The Paradox of Learning to Code: More Practice, Slower Progress

Everyone tells beginners the same thing: Just keep practicing.
Write more code.
Build more projects.
Stay consistent.
It sounds right. It feels productive. And for a while, it even works.
Then something strange happens.
You’re still coding every day, but progress slows. Confusion creeps in. The same mistakes resurface in new forms. Hours pile up, yet confidence doesn’t follow.
This is the quiet paradox of learning to code: the more you practice, the slower you seem to grow.
Not because practice is bad, but because unexamined practice locks in bad patterns.
Practice Without Feedback Isn’t Improvement
Most skills punish you immediately when you do them wrong. Coding doesn’t.
Your code either runs or it doesn’t. If it runs, you move on. If it doesn’t, you poke it until it does. The compiler tells you what broke, but rarely why.
So patterns form:
You copy fixes without understanding them.
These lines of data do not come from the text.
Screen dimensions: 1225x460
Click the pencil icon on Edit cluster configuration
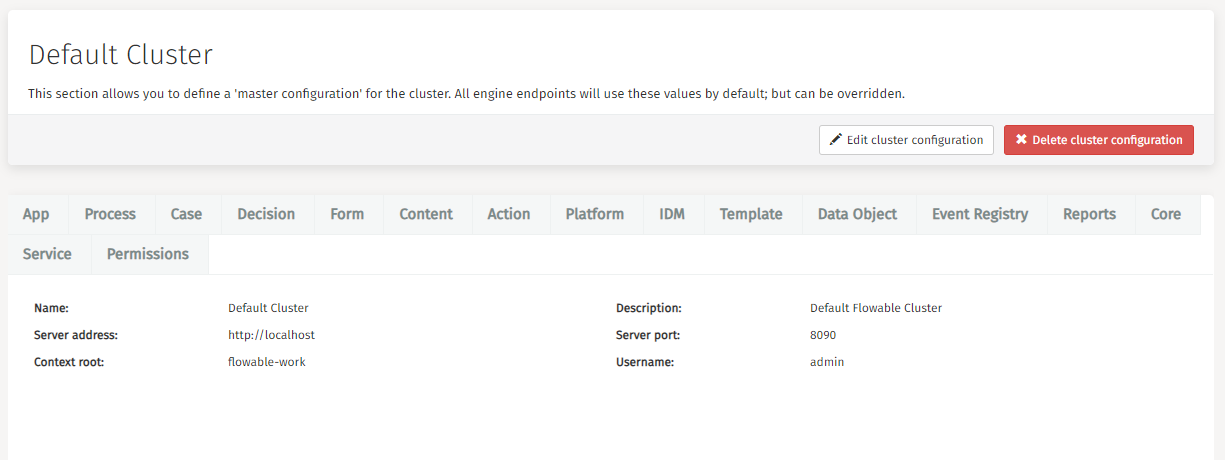(x=836, y=140)
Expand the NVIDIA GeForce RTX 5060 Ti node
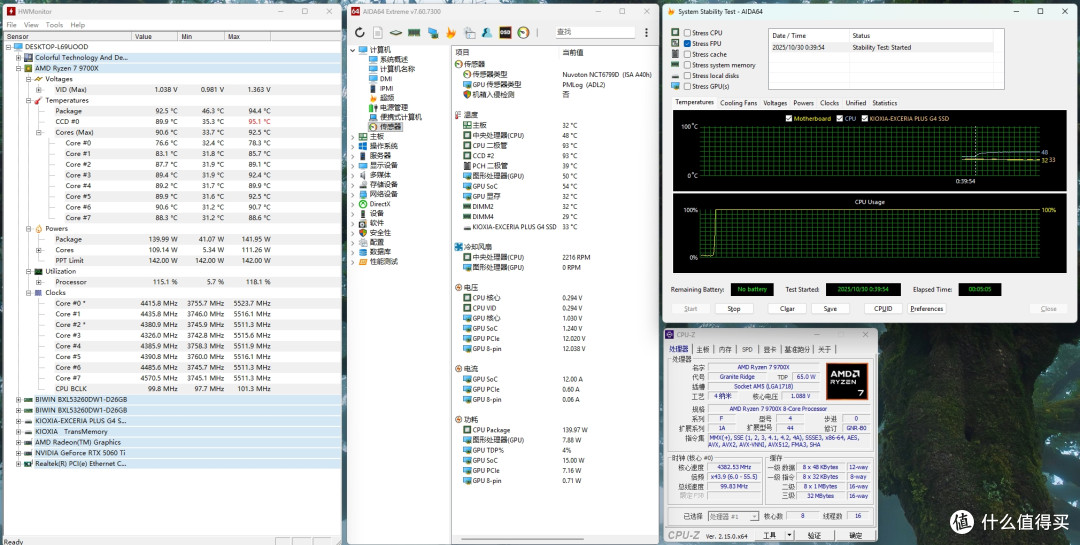 [x=19, y=453]
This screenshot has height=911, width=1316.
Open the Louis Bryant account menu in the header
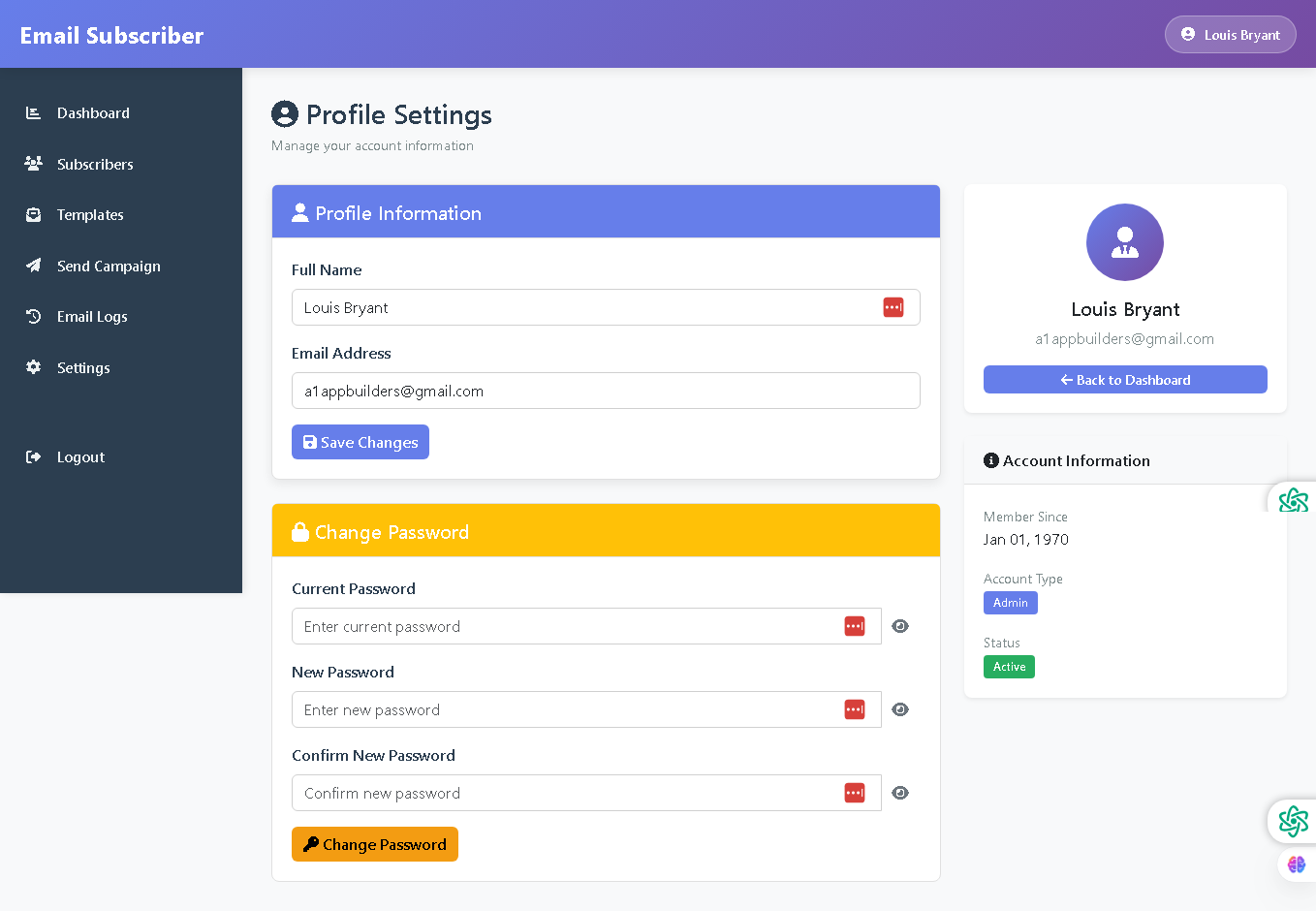coord(1230,34)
You fix bugs by trial and error rather than by reasoning.
“It works” becomes the end of thinking.
This isn’t laziness. It’s natural.
But here’s the brutal reality: repetition without feedback doesn’t build skill, it builds habit. And habits, once set, are hard to undo.
Practice doesn’t make perfect.
Practice makes permanent.
Why Deliberate Friction Matters
Modern development tools are designed to remove friction. Autocomplete finishes your thoughts. Frameworks hide complexity. Tutorials smooth every edge.
That’s great for shipping. It’s terrible for learning.
Friction is where clarity forms. When something slows you down, it forces your brain to engage instead of coast.
Useful friction looks like:
Reading code you didn’t write
Explaining your logic in plain English
Predicting what the code will do before you run it
Temporarily turning off helpers that think for you
Ease builds speed.
Friction builds understanding.
If acquiring skills feels slightly uncomfortable, you’re probably doing it right.
Why Stopping to Think Accelerates Growth
The fastest learners don’t move faster--they pause more often.
They stop to ask:
Why did I choose this approach?
What assumption am I making?
What would break if this changed?
These pauses feel unproductive in the moment. You’re not writing code. You’re not “making progress.”
However, those moments are where judgment forms.
Coding skill isn’t about typing faster. It’s about seeing consequences earlier. And that only happens when you slow down enough to observe patterns forming.
Less motion. More meaning.
You’re Measuring Progress Wrong
Most people track progress by visible output:
Lines of code
Daily streaks
GitHub activity graphs
These metrics reward motion, not mastery.
Real progress looks quieter:
Bugs feel familiar instead of overwhelming
You recover faster when you’re lost
You can explain why something works, not just that it does
You start thinking in tradeoffs instead of correct answers
This kind of growth doesn’t announce itself. It accumulates slowly--and then suddenly, things feel easier.
A Different Way Forward
If you’re stuck, you probably don’t need more practice.
You need better pauses.
Moments when you stop moving and start observing. When you resist the urge to push forward and instead ask what your habits are teaching you.
Because mastery isn’t built through constant motion, it’s built by attention.
And the paradox is this: when you stop trying to go faster, progress finally speeds up.


Thank you for such a beautiful rendition. My personal perspective is that practice and potential feed and nourish each other - selfless process to process with vigour and vitality.
I’ve definitely confused repetition with growth before with my painting. With showing up, making marks and finishing pieces without stopping to examine what habits I’m reinforcing. The idea that unexamined practice locks in patterns feels especially true in visual work. Slowing down, sitting with decisions, even introducing friction instead of rushing toward a finished piece feels like the difference between refining a style and just repeating it. I’ve made a lot of progress in this area since reading your e-book! Thank you Idris Elijah and hope you enjoy the rest of the holiday weekend!